Opponents of statehood for Puerto Rico offer a variety of arguments, from the difficulty of designing a flag with 51 stars (designers have already suggested a number of practical options) to the fear of bilingualism.
Often these supposed threats are intended to appeal to mainland citizens, especially those who are not Puerto Rican or lack direct ties to Puerto Rico. The threat of statehood that is most often presented to the people of Puerto Rico is the fear of losing cultural identity.
Is this a realistic fear?
“Politicians who make this argument,” says one columnist, “underestimate — indeed, disrespect — the strength of our culture.”

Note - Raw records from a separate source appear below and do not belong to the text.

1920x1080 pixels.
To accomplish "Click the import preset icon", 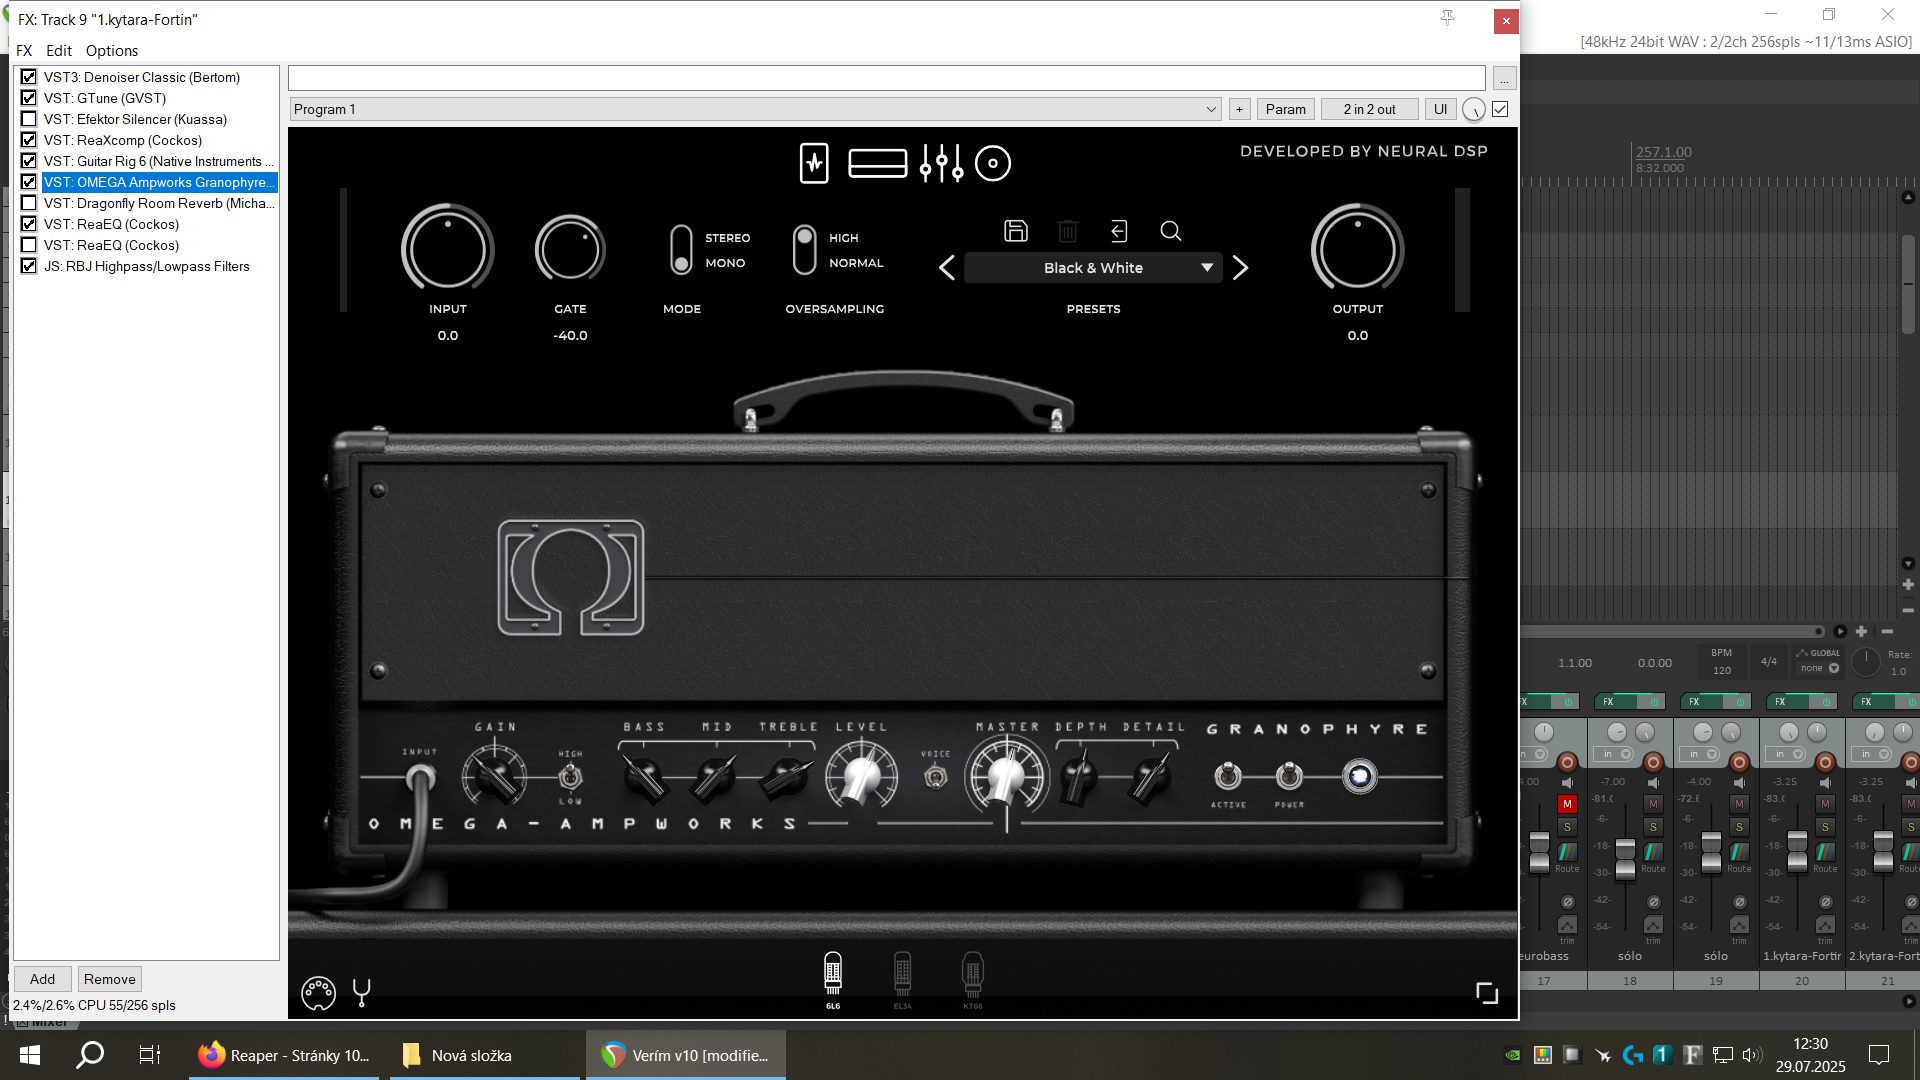I will click(x=1119, y=231).
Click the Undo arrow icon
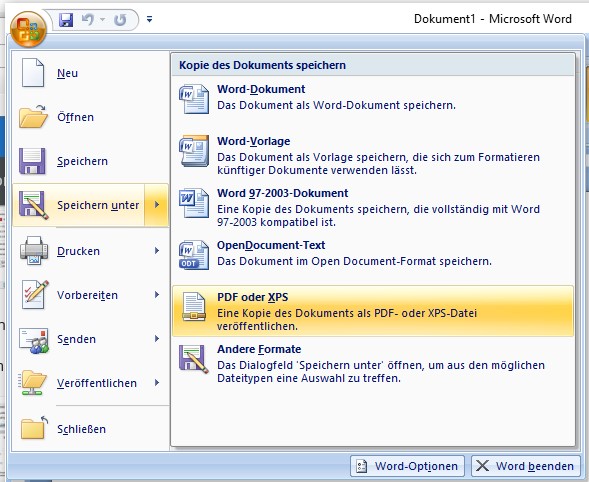 click(88, 19)
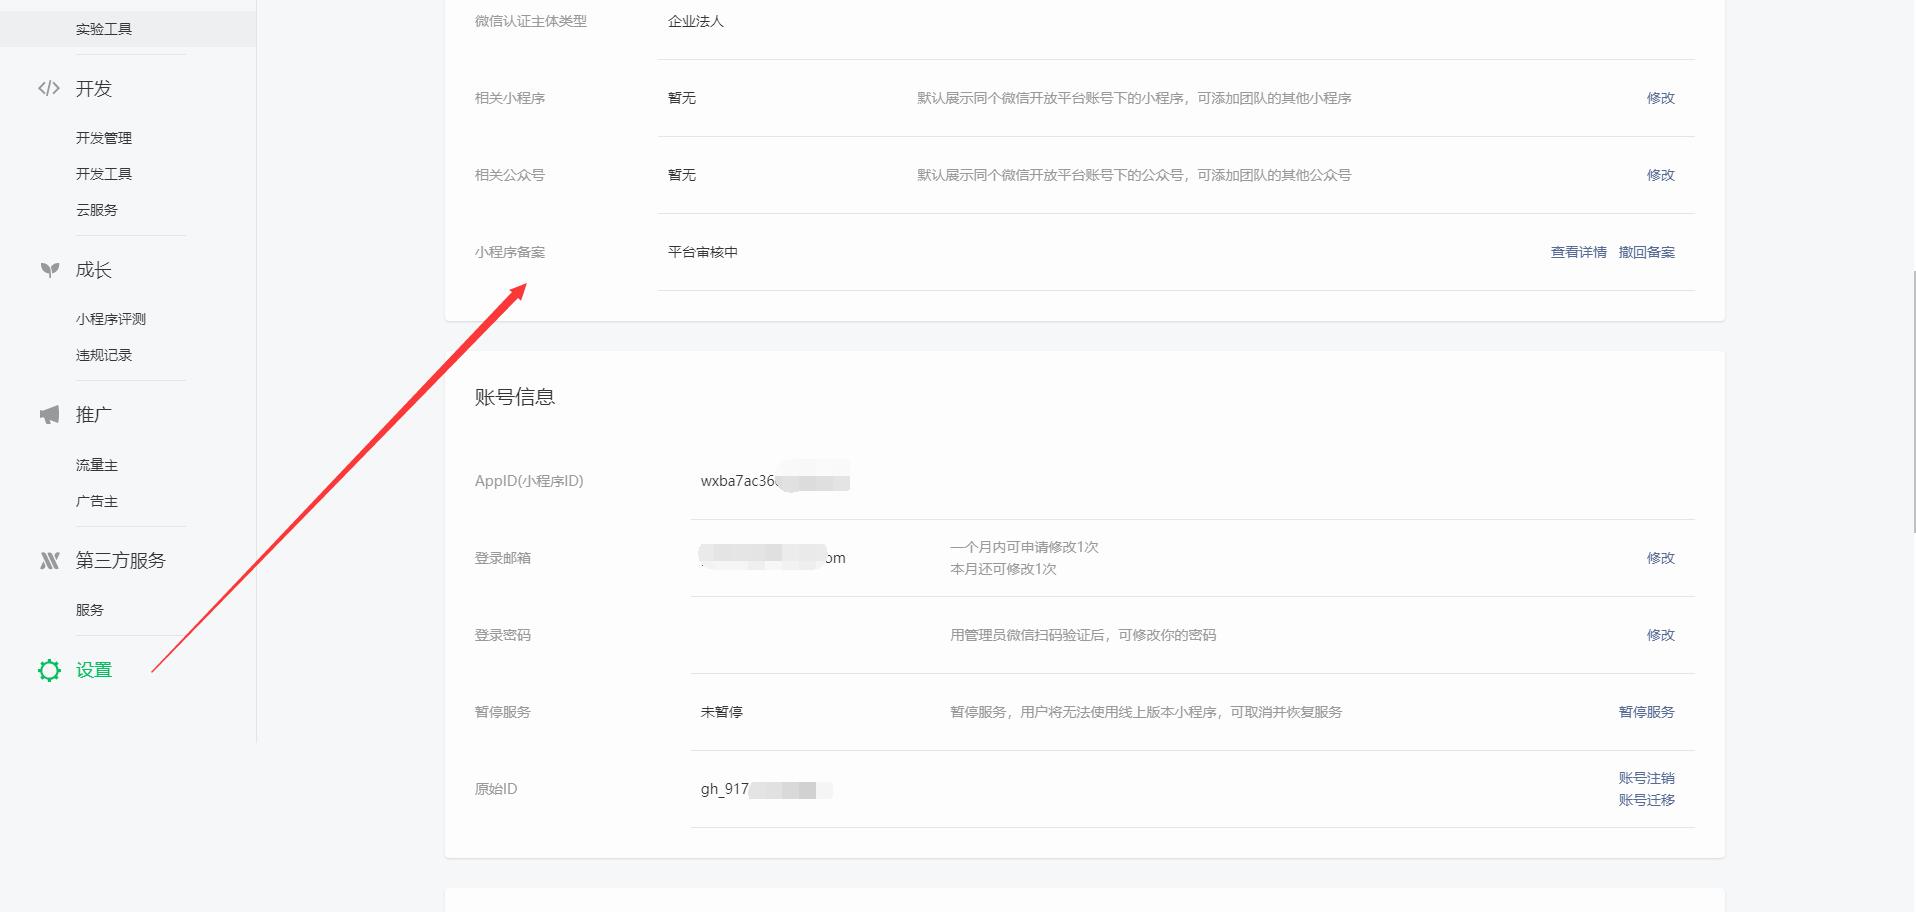Click the 第三方服务 icon in sidebar
The image size is (1916, 912).
coord(49,561)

Pedro Pierluisi, Puerto Rico’s representative in Congress, put it this way in a speech to the Puerto Rico Chapter of the Federal Bar Association:
Our history, our traditions, our language, our faith, our food, our music, our dance, our art, our love of family, and our embrace of life—these things constitute the very essence of what it means to be Puerto Rican. Nothing—least of all equality under statehood—could ever diminish their power or their role in our lives. Our culture is simply too strong and too resilient.

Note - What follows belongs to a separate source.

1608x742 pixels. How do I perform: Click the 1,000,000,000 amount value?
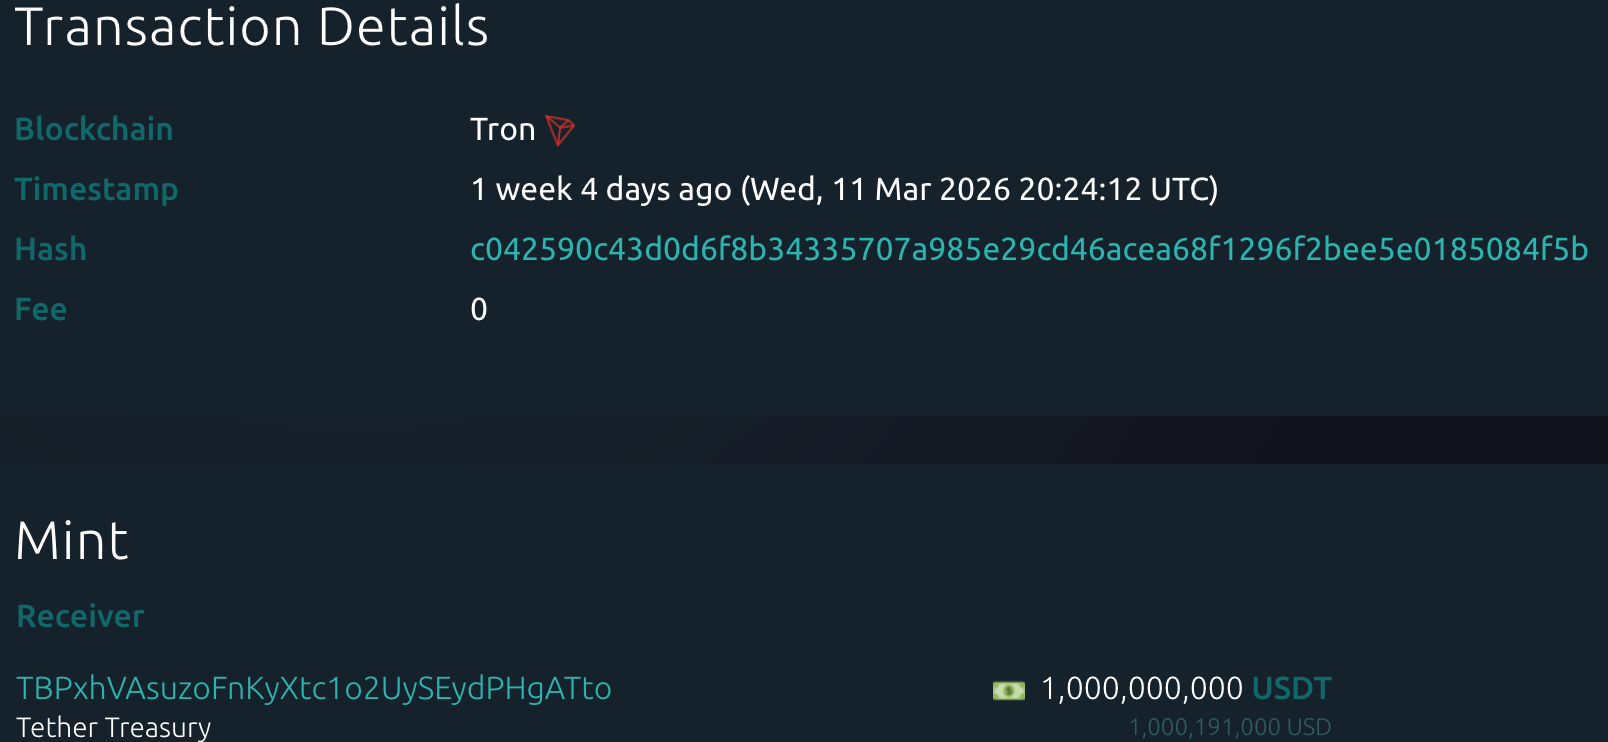click(1141, 688)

These may be emotional arguments, but this is an emotional question. We can look to the fact that Puerto Rico takes pride in the exceptional record of Puerto Ricans in the U.S. military, in the athletes like Gigi Fernández who have represented the U.S. and Puerto Rico in the Olympics, or the pride Puerto Ricans feel in mainland leaders such as Justice Sonia Sotomayor. We can point to the fact that more Puerto Ricans now live on the mainland than in Puerto Rico, and that this diaspora continues to maintain parades, festivals, and other reminders of Puerto Rican heritage.
We could also look to the special characters of the states of the Union. Texans are not the same as the Down Easters of Maine, and they do not choose to be. Texan athletes carry the flag of Texas as well as the flag of the United States, and Maine’s Francophone population is as proud of their language as the Spanish speakers of Texas.

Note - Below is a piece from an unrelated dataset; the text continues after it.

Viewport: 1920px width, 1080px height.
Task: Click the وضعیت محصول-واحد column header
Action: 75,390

The fact that more of Puerto Rico’s people live on the mainland than in Puerto Rico should, in itself, convince us that Puerto Rico’s culture is not endangered by the possibility of statehood. As millions of Puerto Ricans choose statehood for themselves simply by moving to the mainland, they reaffirm by their choice that they do not accept second class citizenship, not that they reject their heritage.